In response to the direct question, How does a recession affect property prices?, there is little doubt that a downturn in the economy may have a negative impact on value. However, because there are so many variables at play, it is not a blanket statement that applies everywhere.
Popular regions, such as our old haunts of Wanstead in East London, will continue to thrive, while less attractive areas will struggle. While even the most desirable areas can be affected by a long-term recession, the impact is likely to be less significant.
At the moment, the tremendous interest in relocating since the lockdown was released has resulted in a pleasantly balanced market with ample supply to meet demand. The crucial issue now is whether demand will continue following the formal admission that the UK has entered a recession, or whether people’s enthusiasm for property will begin to decrease in the coming months.
If the latter occurs, we may be witnessing the first true buyer’s market since the 1990s.
Should You Buy Real Estate During A Downturn?
This type of inquiry is frequently improved by reframing. Instead of wondering if you should purchase a home during a recession, consider whether you need to buy a home right now. Some will say unequivocally yes, some will say unequivocally no, and many will question why they asked in the first place!

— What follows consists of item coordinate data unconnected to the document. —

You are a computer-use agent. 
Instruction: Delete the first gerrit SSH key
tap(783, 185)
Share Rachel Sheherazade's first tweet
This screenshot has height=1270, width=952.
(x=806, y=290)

Another key factor to consider is personal financial stability. Do you have the required savings? Is your work looking secure in the near future? While none of us have a crystal ball, neglecting these considerations entirely is, to say the least, reckless.
Banks will also take a closer look at your condition, and lending will surely tighten as the crisis deepens. A worsening recession may even compel the chancellor to declare an imposed cut in income multiples granted by banks to limit borrowing now in order to save people a lot of grief later on.
Should You Sell Your Home During A Downturn?
The property market will continue whether you enter it or not, therefore it’s far more essential to consider your own particular circumstances than attempting to predict what will happen next in terms of price variations.
In summary, if you are investing or looking for a financial advisor or investment advisor in Melbourne, a recession is less important than most people believe. However, things can be a little difficult for first-time buyers, and you may profit from holding put and watching how the market plays out over the following several months.